## Qué se espera
Reproduce palabra por palabra el texto completo sobre las texturas del suelo en el viñedo.

## Texto de lectura
* * * * *
Las texturas del suelo en el viñedo

Las diferentes proporciones y tamaños de la arena, limo y arcilla de un terreno son las que determinan las texturas del suelo. Estas, junto con las características térmicas del mismo, tienen gran influencia en el cultivo de la vid. De ellas dependen su capacidad para retener la humedad y el aire, la facilidad con la que puede trabajarse y los obstáculos que hallará la planta para acceder a los nutrientes necesarios. Así, por ejemplo, la tierra de textura seca y pedregosa favorece la maduración de la uva mientras que la húmeda la retarda.

Dependiendo del elemento predominante, los suelos se clasifican en:

  • Aluviales o pedregosos. Son los formados por piedras de menor o mayor tamaño. Se encuentran en valles fluviales o glaciares y en zonas volcánicas y de montaña. Son excelentes para el cultivo vinícola pues facilitan la permeabilidad y el drenaje de las viñas pese a su escasez de materia orgánica. A esta categoría pertenecen los viñedos de la DO Rueda.
* * * * *
## Entradas de datos
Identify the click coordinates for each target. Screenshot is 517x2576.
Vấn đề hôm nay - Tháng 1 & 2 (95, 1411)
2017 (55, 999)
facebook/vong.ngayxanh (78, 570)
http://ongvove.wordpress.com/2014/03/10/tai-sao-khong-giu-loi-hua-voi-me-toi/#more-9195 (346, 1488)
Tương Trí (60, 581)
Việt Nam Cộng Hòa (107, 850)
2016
* * * * *
## Respuesta escrita
Las texturas del suelo en el viñedo

Las diferentes proporciones y tamaños de la arena, limo y arcilla de un terreno son las que determinan las texturas del suelo. Estas, junto con las características térmicas del mismo, tienen gran influencia en el cultivo de la vid. De ellas dependen su capacidad para retener la humedad y el aire, la facilidad con la que puede trabajarse y los obstáculos que hallará la planta para acceder a los nutrientes necesarios. Así, por ejemplo, la tierra de textura seca y pedregosa favorece la maduración de la uva mientras que la húmeda la retarda.

Dependiendo del elemento predominante, los suelos se clasifican en:

  • Aluviales o pedregosos. Son los formados por piedras de menor o mayor tamaño. Se encuentran en valles fluviales o glaciares y en zonas volcánicas y de montaña. Son excelentes para el cultivo vinícola pues facilitan la permeabilidad y el drenaje de las viñas pese a su escasez de materia orgánica. A esta categoría pertenecen los viñedos de la DO Rueda.